TASK PROMPT:
Repeat each entry in full, exactly.

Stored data
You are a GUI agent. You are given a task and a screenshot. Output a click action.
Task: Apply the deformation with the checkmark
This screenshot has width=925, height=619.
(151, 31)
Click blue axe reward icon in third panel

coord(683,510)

ANSWER SPACE:
You are a GUI agent. You are given a task and a screenshot. Output a click action.
Task: Apply the deformation with the checkmark
This screenshot has width=925, height=619.
(151, 31)
Click blue axe reward icon in third panel

coord(683,510)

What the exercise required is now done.